INFORMATION START
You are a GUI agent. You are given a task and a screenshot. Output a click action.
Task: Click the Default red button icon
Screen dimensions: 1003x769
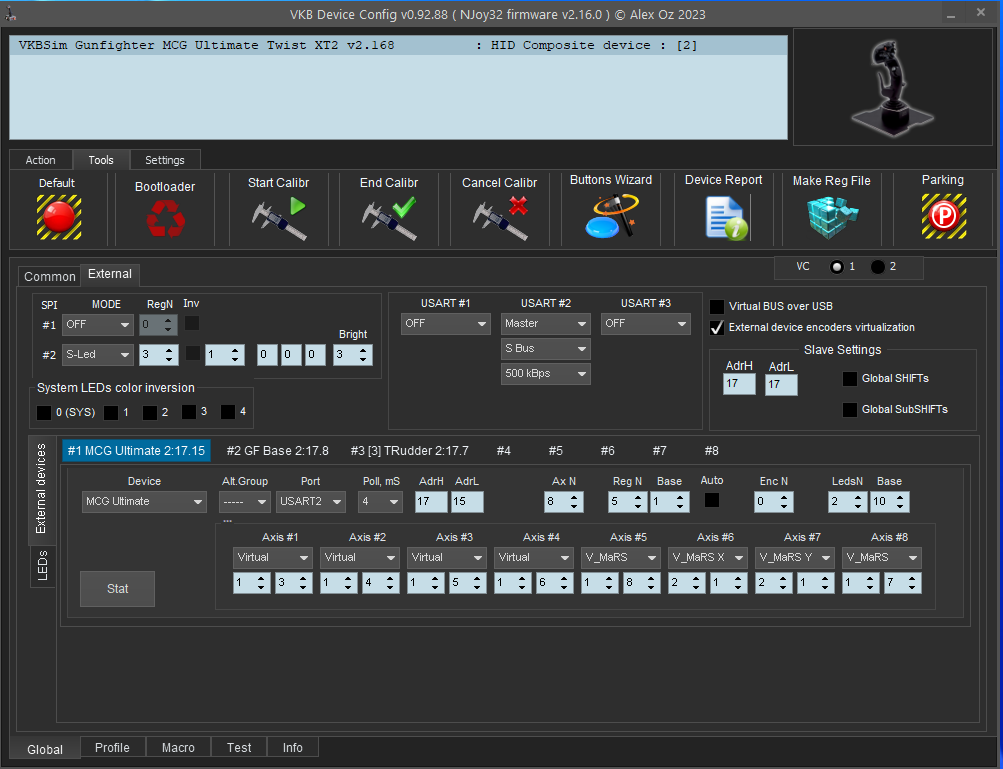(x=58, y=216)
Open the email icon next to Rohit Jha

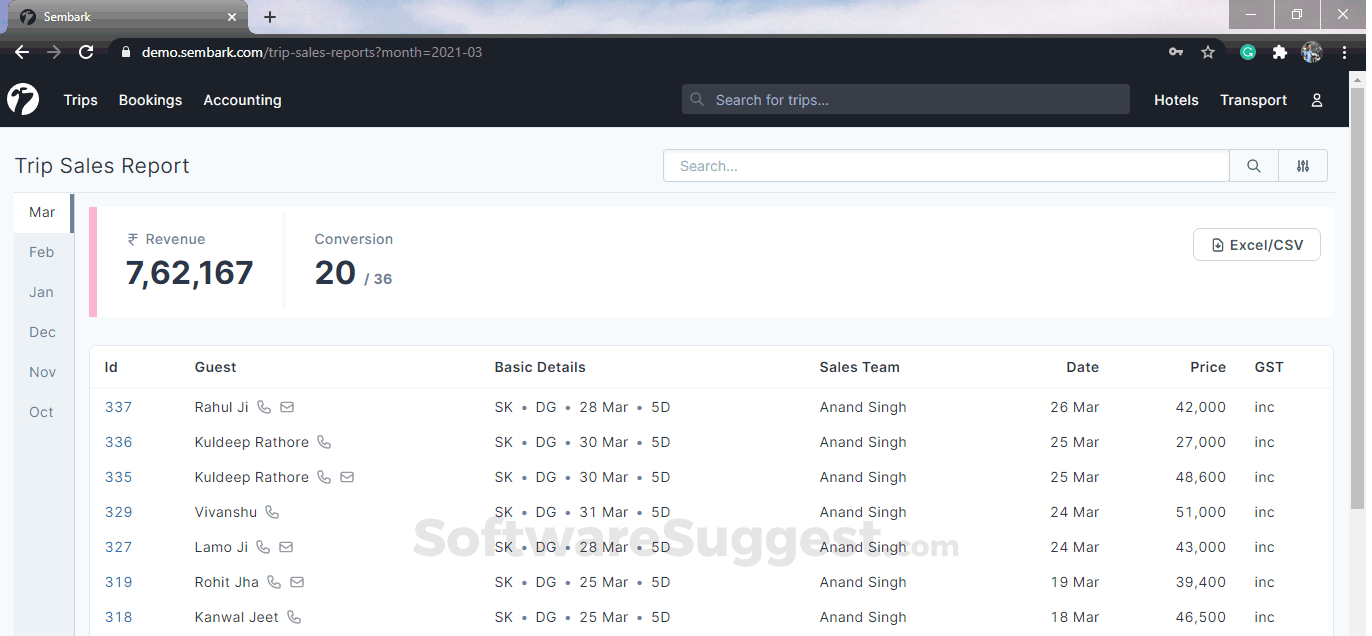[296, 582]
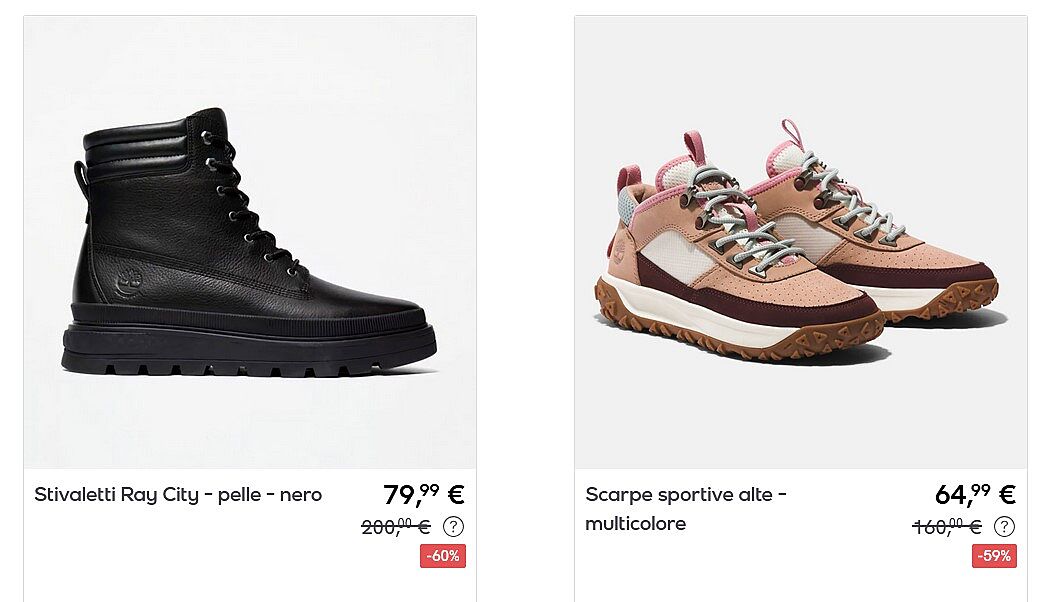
INFORMATION END
Please, without any pictures, retype the records exactly as they appear.

You are a GUI agent. You are given a task and a screenshot. Output a click action.
Task: Click the Default red button icon
Screen dimensions: 1003x769
(x=58, y=216)
Open the email icon next to Rohit Jha

[296, 582]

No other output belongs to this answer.